• _Work instruction_:
The answer must be a word-for-word copy of the records below, with every picture left out.

• _Exercise material_:
· · · · · · ·
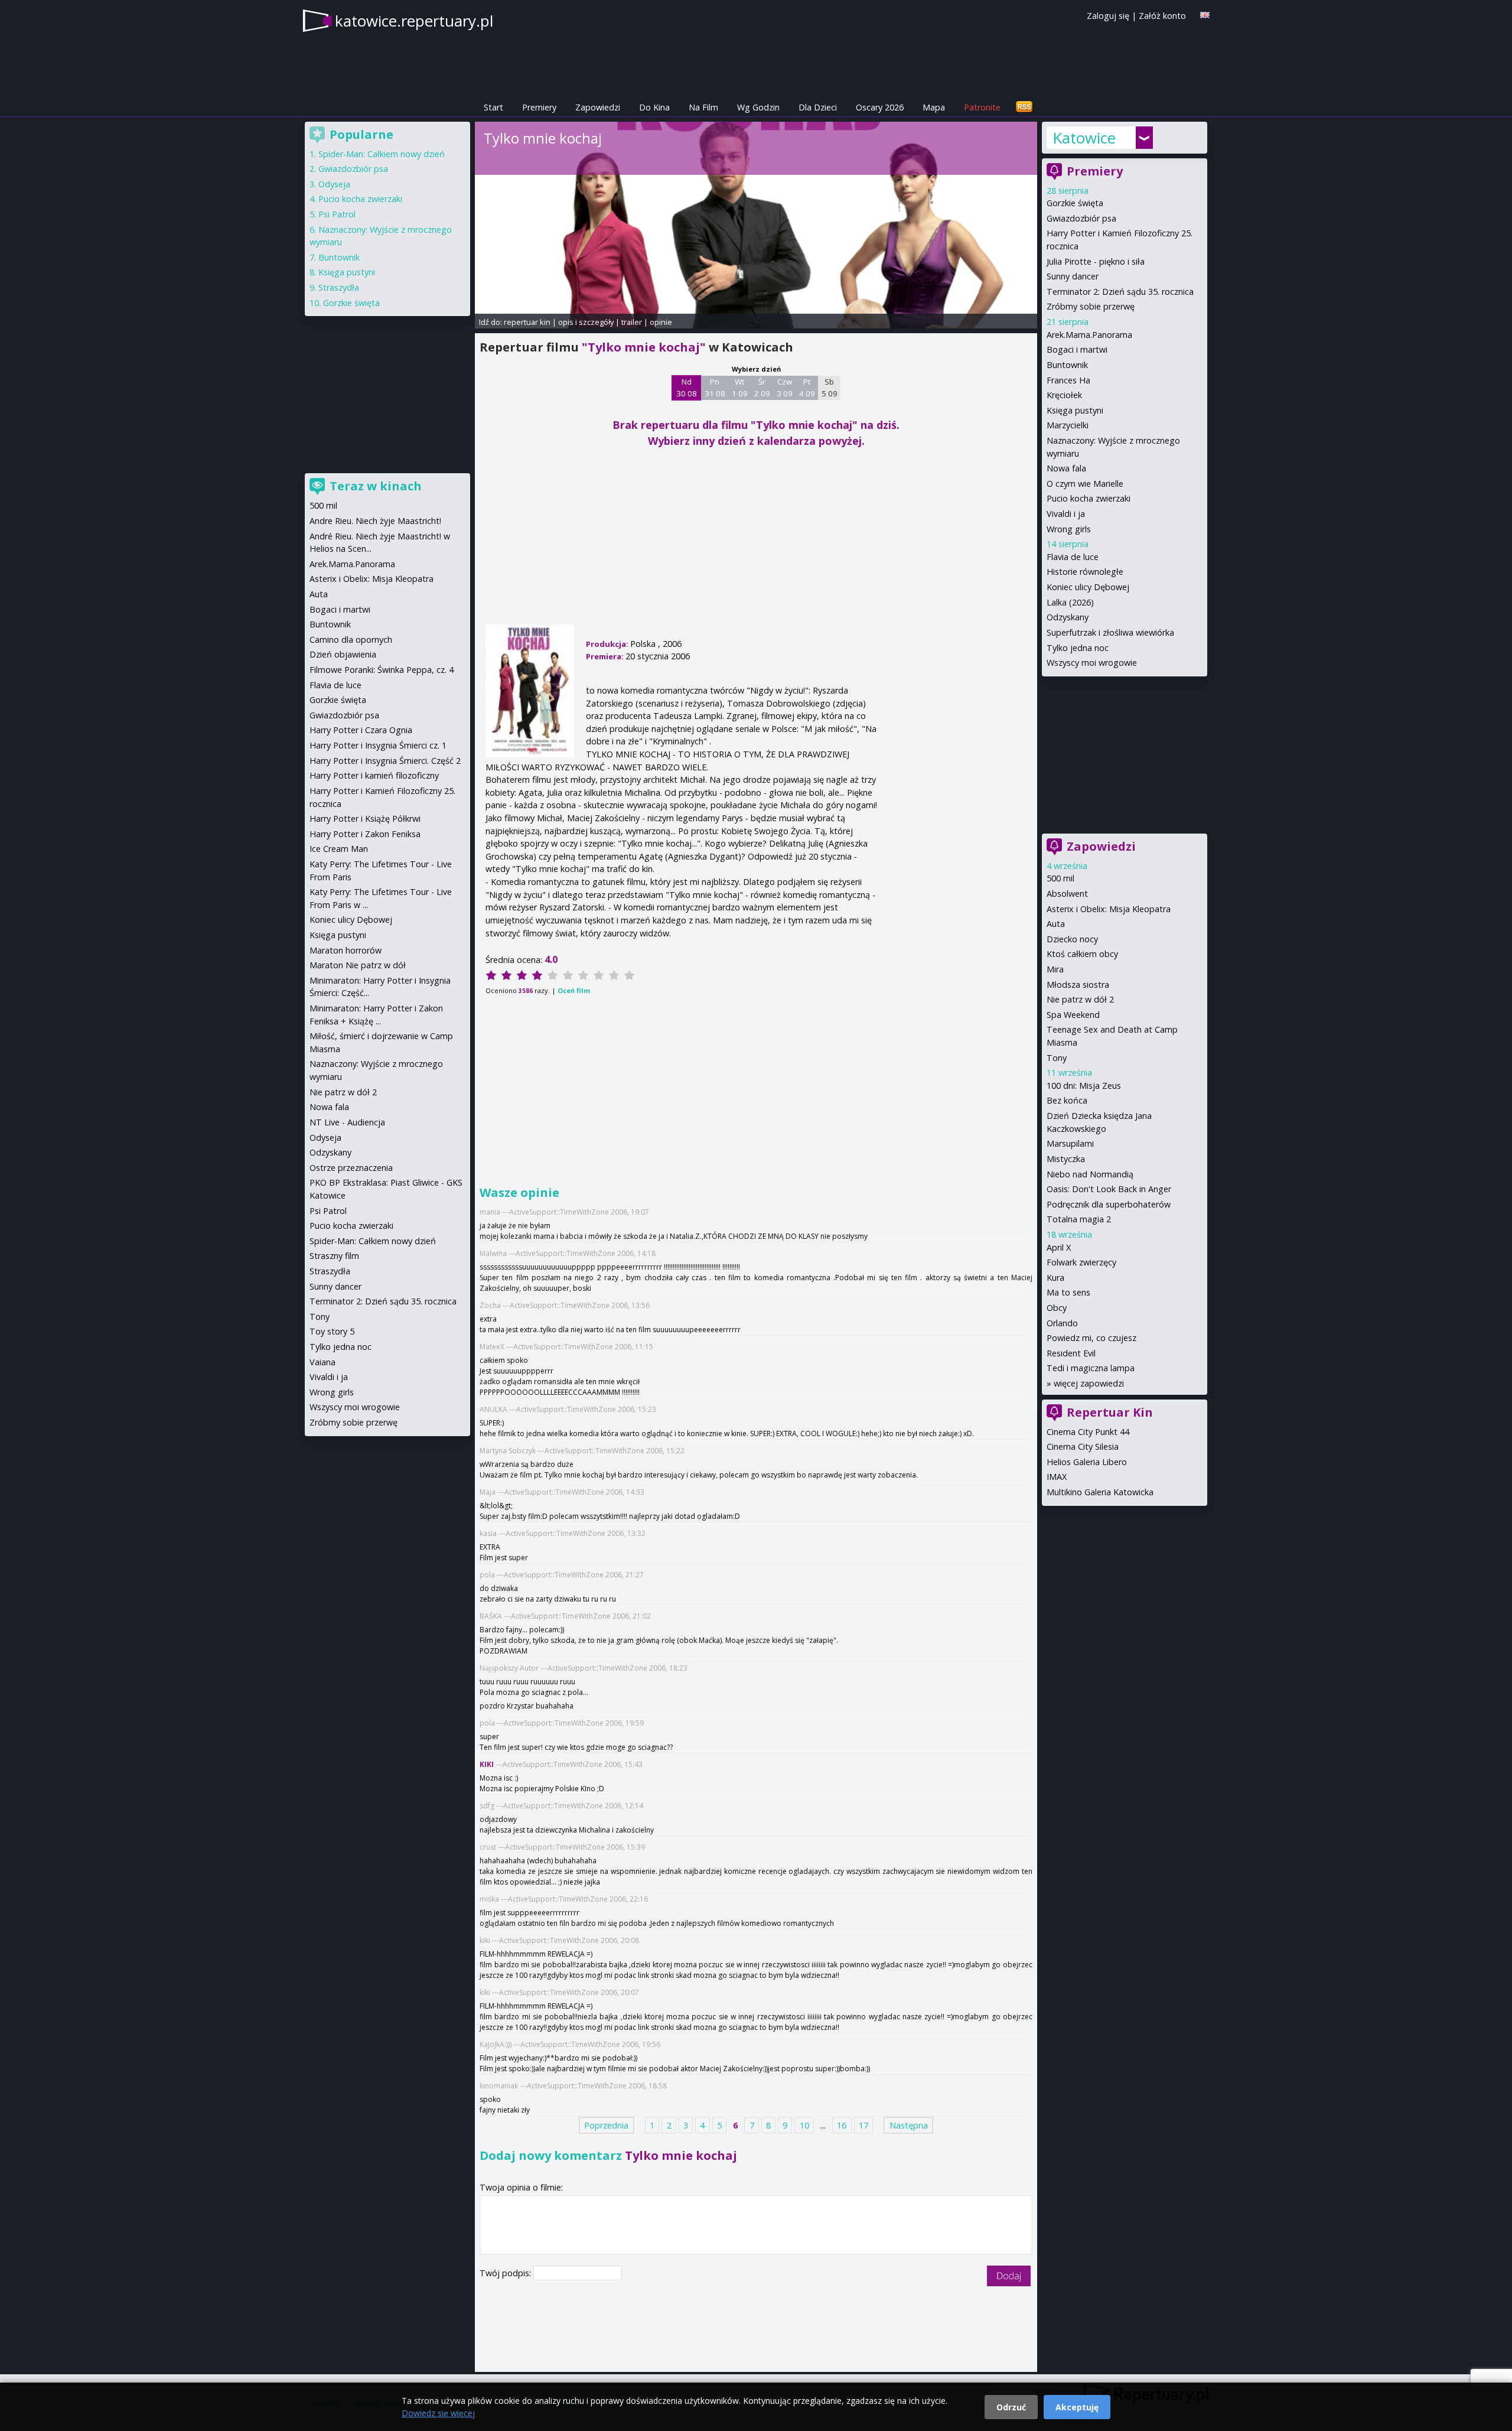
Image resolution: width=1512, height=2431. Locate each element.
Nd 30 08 (686, 387)
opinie (661, 322)
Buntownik (1067, 364)
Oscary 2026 (880, 107)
· · · · · · ·
• _Solution for this task_:
Image resolution: width=1512, height=2431. Locate each element.
Nd 30 08 (686, 387)
opinie (661, 322)
Buntownik (1067, 364)
Oscary 2026 (880, 107)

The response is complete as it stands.